*Task brief*:
Please decide whether each statement below agrees with the text on Greg Green, answering yes or no and quoting the deciding words: (a) Green formed Tel-West in 1984. (b) NEXTLINK acquired Tel-West in 1997. (c) NEXTLINK was owned by Craig McCaw.

*Excerpt provided*:
- - - - - - -
American businessman

Greg Green is a businessman and entrepreneur based in the Spokane-area, who began his career in the telecommunications industry in the mid-1980s. He is the founder of Tel-West.

==Telecommunications industry beginnings==
Green began his technology industry ventures when he formed Tel-West, a telecommunications provider of telecommunications services (a competitive access provider), in 1984. In 1995, Tel-West was acquired by NEXTLINK, an organization owned by Craig McCaw. Green was an early pioneer of competitive local exchange carriers, or CLECs, after the Telecommunications Act of 1996. As President of NEXTLINK Washington, which later became Communications, Green was a member of the senior management team that took NEXTLINK public and raising $400 million in 1997.
- - - - - - -
*Data supplied*:
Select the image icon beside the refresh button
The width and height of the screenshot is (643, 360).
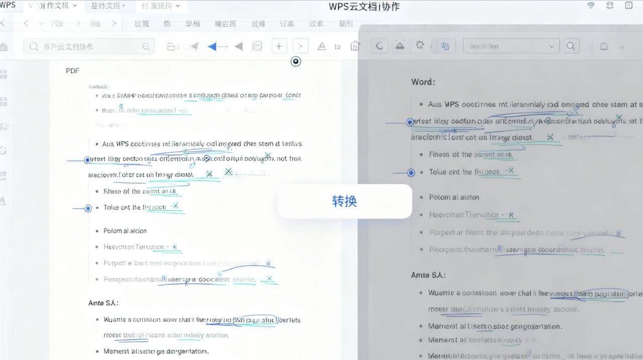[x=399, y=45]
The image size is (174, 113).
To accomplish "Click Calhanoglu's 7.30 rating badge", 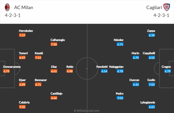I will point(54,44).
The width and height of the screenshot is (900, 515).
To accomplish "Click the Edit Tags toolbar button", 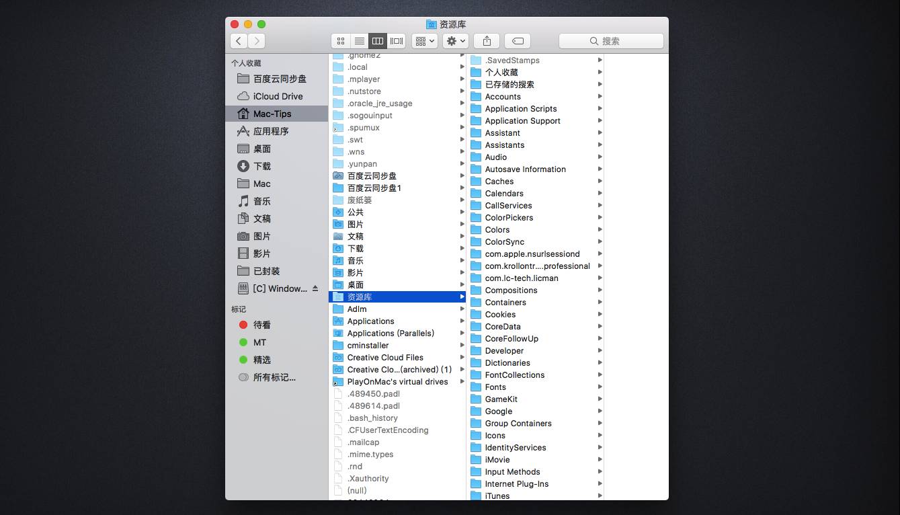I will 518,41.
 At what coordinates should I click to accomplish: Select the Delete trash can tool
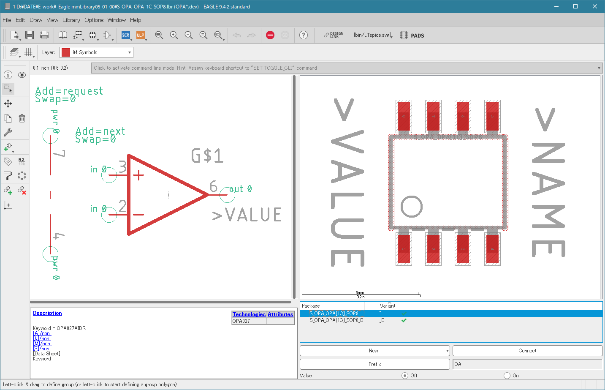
- - - - - - -
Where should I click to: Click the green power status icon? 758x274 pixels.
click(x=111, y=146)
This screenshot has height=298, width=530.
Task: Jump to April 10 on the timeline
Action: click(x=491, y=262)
- - - - - - -
*Written answer*:
(a) Yes: "he formed Tel-West, a telecommunications provider of telecommunications services (a competitive access provider), in 1984"
(b) No: "In 1995, Tel-West was acquired by NEXTLINK"
(c) Yes: "an organization owned by Craig McCaw"